For sure, it is an awful experience when a certain airline loses your luggage, and it does happen to hundreds of passengers every single day. Thankfully, the US Department of Transportation has begun laying down the law on what should be done when you arrive somewhere and you lost your luggage. Unluckily, this still differ wildly, which depends on each airline and every specific situation. In order to help you to navigate these tricky waters, we have compiled everything that you need to know for when your luggage is lost.
In case your luggage is delayed, report it immediately
Most lost luggage is only delayed, since airlines have increasingly complex systems of tracking them down, and can commonly do so within just a few hours. Chances are that your bags simply get on the wrong flight. But, you still want paper trail. Even if the airline personnel has found your luggage and say that it is on the next light, you can ask them to file a report. For instance, you can give them your luggage claim tags, just be sure to get a copy of the report. In addition you need to make sure to get a phone number so you can pester somebody just in case.

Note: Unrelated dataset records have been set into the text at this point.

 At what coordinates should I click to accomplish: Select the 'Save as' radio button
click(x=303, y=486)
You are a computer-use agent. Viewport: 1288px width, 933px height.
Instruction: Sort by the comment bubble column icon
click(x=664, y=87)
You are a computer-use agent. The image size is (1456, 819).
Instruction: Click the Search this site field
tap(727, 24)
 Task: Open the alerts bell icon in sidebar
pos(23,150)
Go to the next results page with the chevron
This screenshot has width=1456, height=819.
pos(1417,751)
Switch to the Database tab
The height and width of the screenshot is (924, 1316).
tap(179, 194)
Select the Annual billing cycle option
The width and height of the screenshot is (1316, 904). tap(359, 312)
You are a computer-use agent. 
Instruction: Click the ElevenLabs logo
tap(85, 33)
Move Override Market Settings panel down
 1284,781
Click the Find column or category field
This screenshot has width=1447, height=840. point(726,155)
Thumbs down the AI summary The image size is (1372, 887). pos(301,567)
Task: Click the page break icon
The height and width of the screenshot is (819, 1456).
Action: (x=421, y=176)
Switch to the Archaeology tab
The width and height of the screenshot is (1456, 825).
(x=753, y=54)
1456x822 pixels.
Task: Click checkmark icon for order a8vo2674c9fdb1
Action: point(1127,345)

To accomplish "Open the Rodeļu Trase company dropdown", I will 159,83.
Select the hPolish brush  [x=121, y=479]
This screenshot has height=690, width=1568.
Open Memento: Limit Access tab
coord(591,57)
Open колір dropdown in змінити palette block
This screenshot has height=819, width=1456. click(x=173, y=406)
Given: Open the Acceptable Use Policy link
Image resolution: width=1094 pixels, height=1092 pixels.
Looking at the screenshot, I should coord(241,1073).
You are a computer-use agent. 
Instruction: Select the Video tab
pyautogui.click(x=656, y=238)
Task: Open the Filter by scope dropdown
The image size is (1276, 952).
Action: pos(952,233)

The pro tip is to take a photo of your luggage before you get on board. That will be all the more effective than will describing your suitcase.
Check the back of your flight ticket to get optimum claims
Some airlines have maximum claim that they will allow, yet you can commonly find that on the back of your flight ticket. This means that if they offer a maximum claim of $200, it is likely that you want to keep your brand new iPhone carry-on, or purchase “excess valuation” for lost luggage.
Be ready to negotiate
Commonly you are entitled to getting back reasonable expenses which are incurred while luggage-less, although what you ponder reasonable may not be in line what the airline ponders reasonable when dealing with lost luggage. This is when you will need to flex your negotiation tenseness and muscles. Back in the day, airlines will have you begging for sufficient cash to buy yourself toothbrush, yet since the DOTs 2009 rule, domestic airlines cannot make up ambiguous figures anymore to pawn you off with, yet need to cover “all reasonable, verifiable, and actual expenditures pertinent to baggage loss, delay, or manage”. As such you need to keep your receipts. These days, the per-passenger maximum is $3,400 for domestic flight. Realistically speaking, you will only gain that amount if it is your wedding day and they lost your dress (but why did you carry that on?) yet in theory, it means that if you need more than, for instance, $50 they’re offering you, you can presumably seek out more by asking and citing the DOTs decree.
For sure it can take airlines anywhere from only a few hours to one month to find your lost luggage, and another 4 weeks to 3 months, seriously!, to reimburse you. In certain cases, they will offer you travel vouchers which are worth more than the cash that they owe you.